3. Establish a Line of Credit
When choosing a lending firm, make sure you use a firm that treats you as a partner and that is there for you in times of cash crunches. Most lines of credit allow for interest-only payments with the outstanding balance due at maturity — make sure you establish an accurate amount of that. In early 2020, firms had multiple inaccurate lines of credit that went away from strains from the pandemic, so be sure to communicate with your bank to verify you’re within their parameters for that line.
4. Establish Purchasing Power
Even with current market prices as competitive as they are, take the time to leverage any, and all, competitive pricing.

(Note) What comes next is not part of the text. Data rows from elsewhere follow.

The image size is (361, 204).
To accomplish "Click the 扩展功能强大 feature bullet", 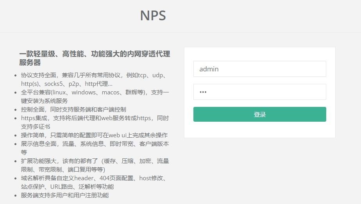I will tap(95, 165).
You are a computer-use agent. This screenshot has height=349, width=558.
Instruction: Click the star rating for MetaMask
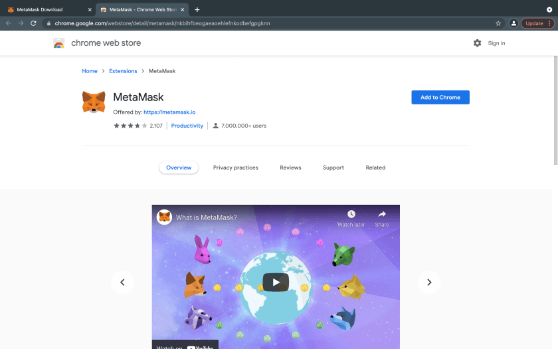tap(130, 126)
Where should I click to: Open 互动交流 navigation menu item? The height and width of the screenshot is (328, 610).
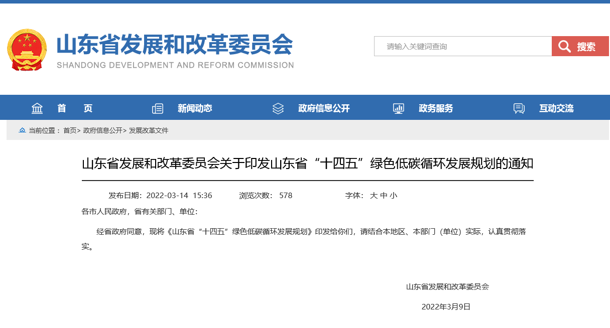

Make sure you’re doing your research for the best price and inquire about payment terms; if they allow prompt payment or install payments over time, leverage those relationships for future business.
5. Timely and Accurate Billing
The construction industry is one of the most susceptible to long lead times between billing and payments. It’s critical to agree to acceptable contract terms early, and follow those contract terms closely. Be as prompt with invoices and be flexible to more efficient means of payment, such as electronic transfers or payment portals. These paperless systems do not have the same potential delivery issues as postal delivery times and potential loss in the mail.
6. Review Your Contract Clauses
When finalizing contracts, pay special attention to contract clauses for Paid When Paid and Pay If Paid clauses to protect your company from having to pay money you may not have yet. By establishing these correctly, you can avoid potential negative cash flows in tight situations.
7. Manage Cash Flow at the Project Level
It’s a good practice to manage cash flow at the project level in order to identify cash flow issues early on in a project. Your goal should be to bill for the work as closely if not ahead of the project as possible. This helps predict future cash flow.
8. Manage Contract Changes Promptly
Change orders are inevitable in construction. Processing, agreeing on, and accepting Change Orders quickly allows you to submit the corrected invoice sooner and ultimately receiving that cash flow quicker. Additionally, closing out projects quickly leads to quicker final payments which in turn will affect your overall cash flow in a positive way.
9. Track Key Performance indicators (KPIs)
To quote the famous management consultant, Peter Drucker, “You can’t manage what you don’t measure.” By tracking cash-specific KPIs, you’re able to see how your business is progressing financially, and can make educated decisions then on how to improve it. Key KPIs for your business include:
- Accounts Receivable Turnover
- Working Capital
- Debt to Equity Ratios
- Project Gain/Fade
By leveraging these best practices, you can better predict how your business can overcome the unpredictable nature of the construction industry.